手荒れを防ぎたい場合は、あまり暖かい湯で手洗いしないことや、水仕事用のゴム手袋を着用して、適時ハンドクリームなどで保湿すると良いでしょう。

痛みとことなり、痒みときくと、許せてしまいそうですが、四六時中つきまとうしつこい痒みは、かなりのストレスや睡眠の妨げとなり、生活の質を下がります。

また、皮脂欠乏性湿疹などの原因にもなりますので、あなどれません。

毎年、冬になると身体の一部が痒くなる、という方は、秋口から乾燥肌にならないように予防することが大切です。

保湿と補湿

化粧品などで「保湿」という表現には馴染みがあると思います。

保湿とは、角層から水分の喪失を防ぐことです。

例えば、加湿器で湿度を高めに維持するとか、皮脂の代わりになるオイル(油分)などで角層からの水分喪失を防ぐ対処法です。

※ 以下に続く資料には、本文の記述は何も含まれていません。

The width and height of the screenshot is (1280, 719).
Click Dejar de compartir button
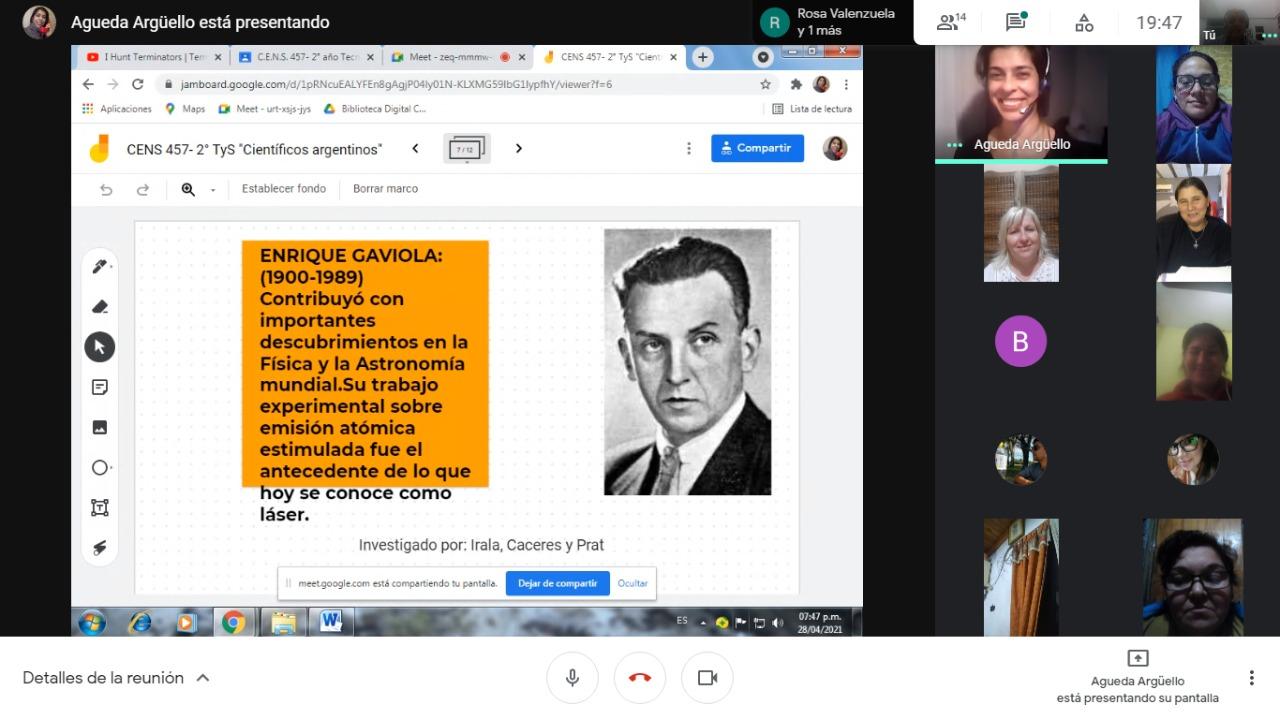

ですが、保湿はあくまで「角層にある水分の損失防止」ですので、そもそもの肌がカラカラの状態で行っても、あまり意味がありません。

そこでシニアで必要になるのが「補湿」です。

そう、保つ前に、補う必要があります。

保湿には、油分の多い軟膏やオイルが効果的ですが、補湿では、より水分が多いいローション(化粧水)や乳液が効果的です。

ち空気中の水分が少なくなってくる、秋口からは、水分が多くべたつきにくい乳液や保湿剤がオススメです。

いまは、さまざまな化粧水はもちろん、入浴剤などにも、保湿性を高める配合のものがあるので、上手に使うと良いです。

使いごごちの良いものや、自分の好きな香りなど、自分の皮膚やライフスタイルに合うものを上手に選びましょう。

やりすぎも禁物

人間のカラダは、もともと自律的にバランスをとるように仕組みができています。

角層の保湿や皮脂分泌など、維持に必要な分は、本来であればカラダが自然に補うようにできています。

シニア世代のように、その機能そのものが衰えてきて、不足を十分に補えない場合は、外から補うことが必要です。

ですが、あまり過度に保湿を意識しすぎて、軽い乾燥肌なのに、軟膏やオイルをたくさん塗っていると、カラダが本来もっている皮脂分泌の働きが弱まってしまい、逆効果になってしまいます。

あまり神経質になって「甘やかしすぎない」ということも気をつけてくださいね。